A founder (or execs) guide to hiring really really well
A framework for building a team of S-tier employees
You probably suck at hiring, and that’s okay. Most people suck at hiring. It’s a wishy-washy process that most organizations don’t actually take that seriously.
But it matters. A lot.
As your company scales from 10 humans to 100+ humans, you get to experience this really distinct sensation of “I don’t actually DO anything anymore”, and your world shifts to “the output of your team” is now YOUR output.
Designer makes a crappy design? That’s your design.
Sales rep tells a customer something factually incorrect? That’s coming out of your mouth.
Finance sets up your FP&A wrong? That’s your forecast.
Chances are you’ve probably already heard this message repeated 1,000 times. Hiring is important. Hiring is important. But honestly, I’ve read all the books, I talked to all of the executive coaches, nobody ever really pointed me at a resource that I found super useful.

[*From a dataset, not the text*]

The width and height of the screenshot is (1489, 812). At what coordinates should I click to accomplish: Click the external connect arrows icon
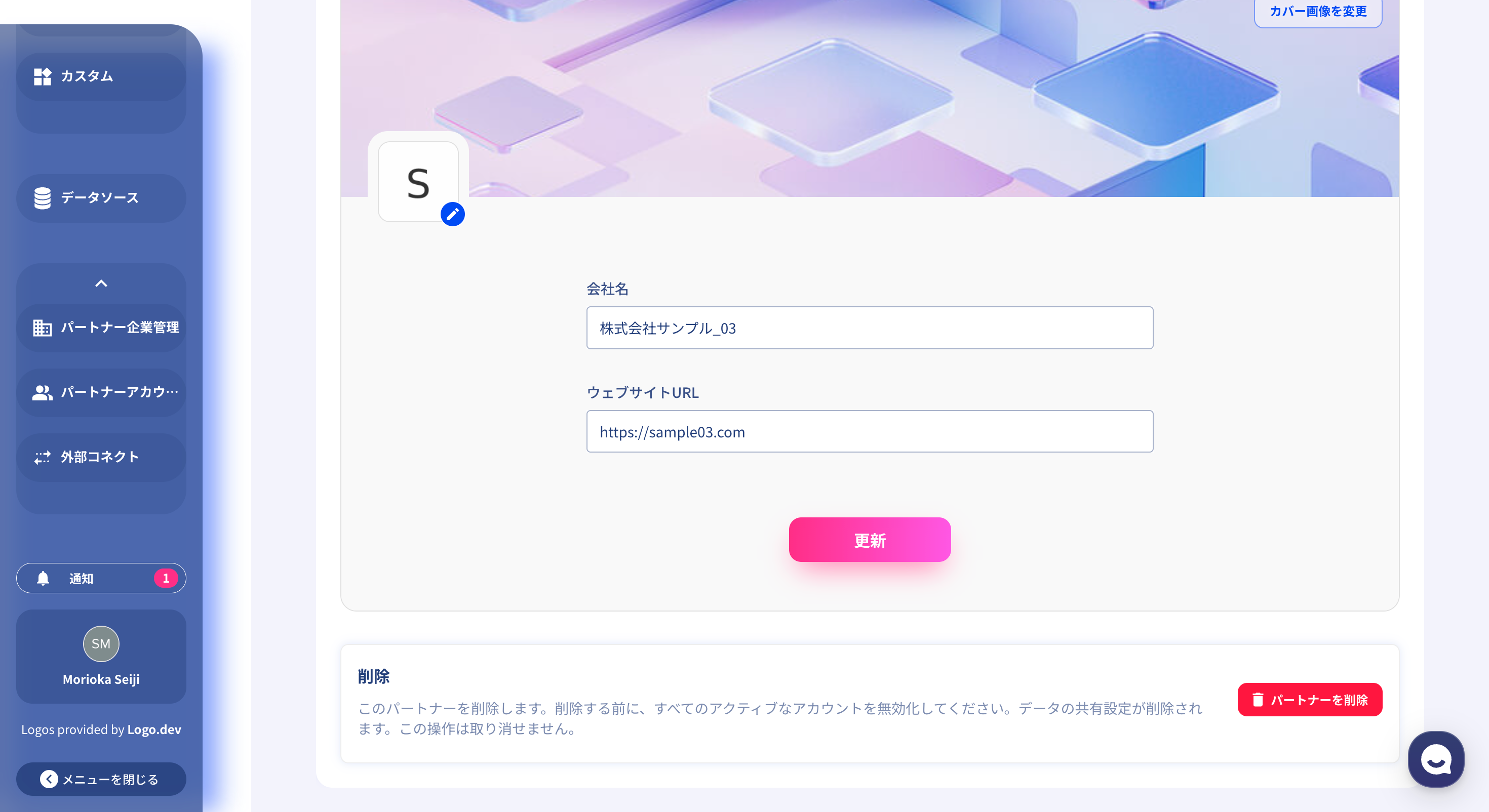click(42, 457)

So here’s my “ultimate guide” to hiring a team of S-Tier employees.
Core concepts:
The right butt for the right seat
Vetting the role correctly
Speed is half the game
Selling on more than compensation
Negotiating compensation
Closing candidates
Selling through the close
The right butt for the right seat
For the love of the tech gods & all things holy, it is not the candidates responsibility to understand what problems you are trying to solve. Before you throw up that JD and start interviewing people, do your absolute best to understand what problem you are trying to solve.
And you ARE trying to solve a problem. Not just hire a role.
Maybe you’re making your first sales hire. You’re not trying to “hire a sales rep” you’re trying to solve a problem.
For example:
I have a lot of inbound leads, and I need someone to close these leads and turn them into paying customers.
I don’t have any inbound leads, and need someone who can go hunt down business.
I already have 2 sales reps, and I need to give them real guidance, feedback, and to hire a few more.
I don’t know what systems to use, Hubspot, Salesforce, what’s the right phone vendor? How do I record my calls? etc.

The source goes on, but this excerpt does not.